:: OBJECTIVE ::
Retype the following lines verbatim, each one unchanged.

:: DATA SHOWN ::
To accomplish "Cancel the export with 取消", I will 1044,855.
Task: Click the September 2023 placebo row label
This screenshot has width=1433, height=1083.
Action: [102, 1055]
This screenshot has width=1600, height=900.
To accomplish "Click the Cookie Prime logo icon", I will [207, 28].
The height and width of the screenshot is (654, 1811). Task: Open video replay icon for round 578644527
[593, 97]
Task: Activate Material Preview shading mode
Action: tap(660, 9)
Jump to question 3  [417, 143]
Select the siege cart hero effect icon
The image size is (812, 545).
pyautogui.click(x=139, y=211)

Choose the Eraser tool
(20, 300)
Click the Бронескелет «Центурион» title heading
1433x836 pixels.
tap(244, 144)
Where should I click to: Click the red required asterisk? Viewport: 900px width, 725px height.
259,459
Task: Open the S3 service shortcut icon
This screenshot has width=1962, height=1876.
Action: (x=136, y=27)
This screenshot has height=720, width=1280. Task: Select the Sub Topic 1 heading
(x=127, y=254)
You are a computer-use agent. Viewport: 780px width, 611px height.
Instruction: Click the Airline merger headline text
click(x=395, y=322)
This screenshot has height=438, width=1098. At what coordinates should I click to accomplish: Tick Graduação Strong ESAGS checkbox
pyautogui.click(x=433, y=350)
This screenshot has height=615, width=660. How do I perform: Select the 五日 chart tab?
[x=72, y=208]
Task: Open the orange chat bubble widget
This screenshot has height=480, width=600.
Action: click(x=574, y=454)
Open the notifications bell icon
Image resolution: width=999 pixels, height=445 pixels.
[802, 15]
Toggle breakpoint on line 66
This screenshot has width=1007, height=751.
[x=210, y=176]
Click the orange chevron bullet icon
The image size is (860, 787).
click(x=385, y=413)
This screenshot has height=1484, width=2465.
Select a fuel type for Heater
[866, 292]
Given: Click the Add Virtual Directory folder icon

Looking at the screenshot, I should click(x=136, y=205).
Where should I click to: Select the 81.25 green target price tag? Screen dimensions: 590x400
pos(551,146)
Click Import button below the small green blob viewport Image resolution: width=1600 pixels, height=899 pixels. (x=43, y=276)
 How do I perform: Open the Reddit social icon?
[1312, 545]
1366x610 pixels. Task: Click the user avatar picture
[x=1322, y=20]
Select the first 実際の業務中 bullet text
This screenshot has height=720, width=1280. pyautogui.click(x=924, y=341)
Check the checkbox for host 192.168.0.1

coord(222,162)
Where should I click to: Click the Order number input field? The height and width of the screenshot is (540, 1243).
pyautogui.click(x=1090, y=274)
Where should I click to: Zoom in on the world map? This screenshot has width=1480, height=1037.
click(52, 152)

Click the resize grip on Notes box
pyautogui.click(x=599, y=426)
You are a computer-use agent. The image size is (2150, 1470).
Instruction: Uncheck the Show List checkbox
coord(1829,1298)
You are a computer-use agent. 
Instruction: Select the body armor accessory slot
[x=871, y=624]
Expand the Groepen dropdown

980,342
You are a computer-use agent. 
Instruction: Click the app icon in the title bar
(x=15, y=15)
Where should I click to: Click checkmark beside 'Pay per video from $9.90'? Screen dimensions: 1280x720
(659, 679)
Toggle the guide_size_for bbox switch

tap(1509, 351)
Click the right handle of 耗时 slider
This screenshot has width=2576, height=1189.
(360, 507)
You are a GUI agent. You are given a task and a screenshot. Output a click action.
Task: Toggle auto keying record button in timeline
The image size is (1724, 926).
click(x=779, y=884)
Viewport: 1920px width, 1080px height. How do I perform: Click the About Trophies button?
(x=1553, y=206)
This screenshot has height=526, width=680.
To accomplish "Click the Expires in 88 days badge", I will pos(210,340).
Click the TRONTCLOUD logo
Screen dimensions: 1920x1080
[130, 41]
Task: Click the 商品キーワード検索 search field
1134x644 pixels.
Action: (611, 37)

:: COMPLETE ANSWER ::
To accomplish "Cancel the export with 取消", I will 1044,855.
Task: Click the September 2023 placebo row label
This screenshot has width=1433, height=1083.
Action: [102, 1055]
This screenshot has width=1600, height=900.
To accomplish "Click the Cookie Prime logo icon", I will [207, 28].
The height and width of the screenshot is (654, 1811). Task: Open video replay icon for round 578644527
[593, 97]
Task: Activate Material Preview shading mode
Action: tap(660, 9)
Jump to question 3  [417, 143]
Select the siege cart hero effect icon
The image size is (812, 545).
pyautogui.click(x=139, y=211)

Choose the Eraser tool
(20, 300)
Click the Бронескелет «Центурион» title heading
1433x836 pixels.
tap(244, 144)
Where should I click to: Click the red required asterisk? Viewport: 900px width, 725px height.
259,459
Task: Open the S3 service shortcut icon
This screenshot has width=1962, height=1876.
Action: (x=136, y=27)
This screenshot has height=720, width=1280. Task: Select the Sub Topic 1 heading
(x=127, y=254)
You are a computer-use agent. Viewport: 780px width, 611px height.
Instruction: Click the Airline merger headline text
click(x=395, y=322)
This screenshot has height=438, width=1098. At what coordinates should I click to accomplish: Tick Graduação Strong ESAGS checkbox
pyautogui.click(x=433, y=350)
This screenshot has height=615, width=660. How do I perform: Select the 五日 chart tab?
[x=72, y=208]
Task: Open the orange chat bubble widget
This screenshot has height=480, width=600.
Action: click(x=574, y=454)
Open the notifications bell icon
Image resolution: width=999 pixels, height=445 pixels.
[802, 15]
Toggle breakpoint on line 66
This screenshot has width=1007, height=751.
[x=210, y=176]
Click the orange chevron bullet icon
The image size is (860, 787).
click(x=385, y=413)
This screenshot has height=1484, width=2465.
Select a fuel type for Heater
[866, 292]
Given: Click the Add Virtual Directory folder icon

Looking at the screenshot, I should click(x=136, y=205).
Where should I click to: Select the 81.25 green target price tag? Screen dimensions: 590x400
pos(551,146)
Click Import button below the small green blob viewport Image resolution: width=1600 pixels, height=899 pixels. (x=43, y=276)
 How do I perform: Open the Reddit social icon?
[1312, 545]
1366x610 pixels. Task: Click the user avatar picture
[x=1322, y=20]
Select the first 実際の業務中 bullet text
This screenshot has height=720, width=1280. pyautogui.click(x=924, y=341)
Check the checkbox for host 192.168.0.1

coord(222,162)
Where should I click to: Click the Order number input field? The height and width of the screenshot is (540, 1243).
pyautogui.click(x=1090, y=274)
Where should I click to: Zoom in on the world map? This screenshot has width=1480, height=1037.
click(52, 152)

Click the resize grip on Notes box
pyautogui.click(x=599, y=426)
You are a computer-use agent. The image size is (2150, 1470).
Instruction: Uncheck the Show List checkbox
coord(1829,1298)
You are a computer-use agent. 
Instruction: Select the body armor accessory slot
[x=871, y=624]
Expand the Groepen dropdown

980,342
You are a computer-use agent. 
Instruction: Click the app icon in the title bar
(x=15, y=15)
Where should I click to: Click checkmark beside 'Pay per video from $9.90'? Screen dimensions: 1280x720
(659, 679)
Toggle the guide_size_for bbox switch

tap(1509, 351)
Click the right handle of 耗时 slider
This screenshot has width=2576, height=1189.
(360, 507)
You are a GUI agent. You are given a task and a screenshot. Output a click action.
Task: Toggle auto keying record button in timeline
The image size is (1724, 926).
click(x=779, y=884)
Viewport: 1920px width, 1080px height. How do I perform: Click the About Trophies button?
(x=1553, y=206)
This screenshot has height=526, width=680.
To accomplish "Click the Expires in 88 days badge", I will pos(210,340).
Click the TRONTCLOUD logo
Screen dimensions: 1920x1080
[130, 41]
Task: Click the 商品キーワード検索 search field
1134x644 pixels.
Action: (611, 37)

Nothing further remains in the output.